START MATERIAL FOR THIS TASK

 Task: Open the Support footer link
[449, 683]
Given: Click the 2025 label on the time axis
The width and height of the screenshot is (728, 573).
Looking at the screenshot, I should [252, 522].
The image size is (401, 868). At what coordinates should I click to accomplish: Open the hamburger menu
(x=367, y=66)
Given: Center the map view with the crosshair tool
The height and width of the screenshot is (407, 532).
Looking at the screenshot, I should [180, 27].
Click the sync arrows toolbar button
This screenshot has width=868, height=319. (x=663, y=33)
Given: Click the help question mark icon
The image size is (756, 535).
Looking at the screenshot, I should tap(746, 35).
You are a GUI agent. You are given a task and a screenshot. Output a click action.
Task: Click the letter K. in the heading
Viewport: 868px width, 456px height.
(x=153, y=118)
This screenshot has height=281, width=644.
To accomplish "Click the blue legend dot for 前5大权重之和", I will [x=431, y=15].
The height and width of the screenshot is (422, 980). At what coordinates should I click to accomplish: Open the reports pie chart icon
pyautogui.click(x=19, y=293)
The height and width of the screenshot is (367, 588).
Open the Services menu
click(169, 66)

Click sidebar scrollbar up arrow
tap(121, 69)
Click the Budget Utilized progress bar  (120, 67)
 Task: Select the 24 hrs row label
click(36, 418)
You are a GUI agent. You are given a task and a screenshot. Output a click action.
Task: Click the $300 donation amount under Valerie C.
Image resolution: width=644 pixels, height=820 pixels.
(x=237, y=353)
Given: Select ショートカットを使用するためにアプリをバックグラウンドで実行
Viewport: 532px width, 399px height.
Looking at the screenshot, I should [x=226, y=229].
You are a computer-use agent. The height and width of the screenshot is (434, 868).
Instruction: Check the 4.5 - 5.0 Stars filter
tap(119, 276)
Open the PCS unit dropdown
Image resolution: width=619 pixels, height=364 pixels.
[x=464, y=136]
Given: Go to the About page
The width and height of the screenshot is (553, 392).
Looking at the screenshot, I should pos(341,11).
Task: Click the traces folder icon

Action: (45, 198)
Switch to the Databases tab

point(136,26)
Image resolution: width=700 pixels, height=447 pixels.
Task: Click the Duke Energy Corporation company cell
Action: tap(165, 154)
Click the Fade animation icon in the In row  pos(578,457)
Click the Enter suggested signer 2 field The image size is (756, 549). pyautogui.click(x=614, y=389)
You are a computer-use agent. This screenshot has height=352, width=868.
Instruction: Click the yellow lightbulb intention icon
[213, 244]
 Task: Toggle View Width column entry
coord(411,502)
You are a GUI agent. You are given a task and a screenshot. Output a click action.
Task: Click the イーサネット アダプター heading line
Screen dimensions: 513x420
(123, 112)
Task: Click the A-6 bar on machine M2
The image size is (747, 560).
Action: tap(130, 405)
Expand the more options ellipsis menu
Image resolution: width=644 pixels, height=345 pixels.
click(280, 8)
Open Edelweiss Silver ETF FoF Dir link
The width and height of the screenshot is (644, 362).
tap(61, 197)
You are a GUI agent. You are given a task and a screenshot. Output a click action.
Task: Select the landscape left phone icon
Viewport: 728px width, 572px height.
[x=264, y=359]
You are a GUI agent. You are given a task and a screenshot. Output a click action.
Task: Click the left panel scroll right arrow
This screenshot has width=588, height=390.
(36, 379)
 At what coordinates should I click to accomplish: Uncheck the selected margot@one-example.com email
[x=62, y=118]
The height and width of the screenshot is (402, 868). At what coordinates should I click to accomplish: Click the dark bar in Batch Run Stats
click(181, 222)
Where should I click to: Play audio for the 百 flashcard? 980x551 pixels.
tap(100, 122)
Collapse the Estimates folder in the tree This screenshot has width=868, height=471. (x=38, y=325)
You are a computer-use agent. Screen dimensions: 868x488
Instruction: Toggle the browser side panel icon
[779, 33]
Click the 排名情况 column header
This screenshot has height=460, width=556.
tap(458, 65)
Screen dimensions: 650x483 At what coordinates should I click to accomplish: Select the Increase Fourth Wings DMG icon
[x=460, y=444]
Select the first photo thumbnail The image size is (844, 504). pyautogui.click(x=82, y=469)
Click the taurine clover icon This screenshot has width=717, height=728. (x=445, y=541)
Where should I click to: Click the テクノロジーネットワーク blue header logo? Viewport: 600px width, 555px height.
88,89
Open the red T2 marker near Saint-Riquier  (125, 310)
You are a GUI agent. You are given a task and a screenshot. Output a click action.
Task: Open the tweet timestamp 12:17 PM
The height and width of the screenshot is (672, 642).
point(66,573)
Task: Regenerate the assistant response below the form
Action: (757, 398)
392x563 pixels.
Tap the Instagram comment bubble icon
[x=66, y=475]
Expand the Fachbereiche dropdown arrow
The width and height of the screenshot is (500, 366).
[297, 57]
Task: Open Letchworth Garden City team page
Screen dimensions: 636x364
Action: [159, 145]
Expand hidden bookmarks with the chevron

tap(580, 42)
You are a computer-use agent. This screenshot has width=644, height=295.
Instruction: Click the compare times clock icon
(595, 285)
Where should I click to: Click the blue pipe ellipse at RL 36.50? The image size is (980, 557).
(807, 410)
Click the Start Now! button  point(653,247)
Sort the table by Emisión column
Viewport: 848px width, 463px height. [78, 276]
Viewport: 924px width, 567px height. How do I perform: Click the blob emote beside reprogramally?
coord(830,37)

END MATERIAL FOR THIS TASK

Reproduce each line in the listing above that mentions the string "page".

**TASK OUTPUT:**
Given: Go to the About page
Task: Open Letchworth Garden City team page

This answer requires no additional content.